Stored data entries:
• • • • • • •
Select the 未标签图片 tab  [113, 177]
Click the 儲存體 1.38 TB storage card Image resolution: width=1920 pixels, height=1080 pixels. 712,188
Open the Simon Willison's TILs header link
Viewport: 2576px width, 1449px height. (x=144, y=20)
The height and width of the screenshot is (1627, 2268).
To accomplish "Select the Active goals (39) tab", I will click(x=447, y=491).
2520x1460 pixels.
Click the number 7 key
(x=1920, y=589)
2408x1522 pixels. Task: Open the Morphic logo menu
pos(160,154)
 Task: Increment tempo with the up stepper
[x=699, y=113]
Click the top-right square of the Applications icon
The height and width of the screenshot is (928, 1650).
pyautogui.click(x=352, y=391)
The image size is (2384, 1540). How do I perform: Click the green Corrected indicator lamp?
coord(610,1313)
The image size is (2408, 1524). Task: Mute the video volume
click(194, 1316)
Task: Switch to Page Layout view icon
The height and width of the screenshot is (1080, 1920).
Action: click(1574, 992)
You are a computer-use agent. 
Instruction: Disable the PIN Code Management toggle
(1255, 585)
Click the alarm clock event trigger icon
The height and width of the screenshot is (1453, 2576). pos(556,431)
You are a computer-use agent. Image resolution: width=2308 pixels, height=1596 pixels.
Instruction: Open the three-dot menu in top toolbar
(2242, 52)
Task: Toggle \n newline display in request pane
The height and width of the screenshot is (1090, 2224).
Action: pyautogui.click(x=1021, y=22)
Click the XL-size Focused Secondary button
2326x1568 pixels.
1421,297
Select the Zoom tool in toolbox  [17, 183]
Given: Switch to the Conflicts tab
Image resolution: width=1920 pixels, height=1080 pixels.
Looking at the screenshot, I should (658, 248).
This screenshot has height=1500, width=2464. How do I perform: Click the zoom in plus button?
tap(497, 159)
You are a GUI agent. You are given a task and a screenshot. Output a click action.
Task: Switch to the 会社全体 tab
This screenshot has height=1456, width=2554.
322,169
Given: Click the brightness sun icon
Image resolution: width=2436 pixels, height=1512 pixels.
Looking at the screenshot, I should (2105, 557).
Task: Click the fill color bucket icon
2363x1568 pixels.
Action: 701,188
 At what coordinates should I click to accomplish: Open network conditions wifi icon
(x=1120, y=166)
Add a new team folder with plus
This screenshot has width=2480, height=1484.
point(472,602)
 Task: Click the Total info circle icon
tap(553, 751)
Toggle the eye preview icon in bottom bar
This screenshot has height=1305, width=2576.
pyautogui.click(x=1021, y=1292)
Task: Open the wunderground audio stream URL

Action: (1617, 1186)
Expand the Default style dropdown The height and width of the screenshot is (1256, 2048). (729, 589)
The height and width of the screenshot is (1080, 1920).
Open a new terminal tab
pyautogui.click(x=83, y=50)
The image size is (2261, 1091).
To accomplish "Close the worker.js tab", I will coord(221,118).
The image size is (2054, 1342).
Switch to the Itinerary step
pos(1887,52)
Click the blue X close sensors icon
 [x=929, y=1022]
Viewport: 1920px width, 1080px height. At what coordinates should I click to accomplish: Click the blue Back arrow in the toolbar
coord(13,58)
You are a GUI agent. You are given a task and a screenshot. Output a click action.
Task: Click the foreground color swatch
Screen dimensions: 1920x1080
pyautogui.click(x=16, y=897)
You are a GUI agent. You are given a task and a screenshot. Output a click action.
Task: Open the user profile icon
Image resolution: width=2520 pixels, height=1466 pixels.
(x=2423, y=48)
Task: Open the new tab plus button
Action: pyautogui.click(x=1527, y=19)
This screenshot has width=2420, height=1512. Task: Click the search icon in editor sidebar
• • • • • • •
### [YOUR ASSIGNMENT]
Search the entries for the word "color", then list each line that holds it.

### [YOUR RESPONSE]
Task: Click the fill color bucket icon
Task: Click the foreground color swatch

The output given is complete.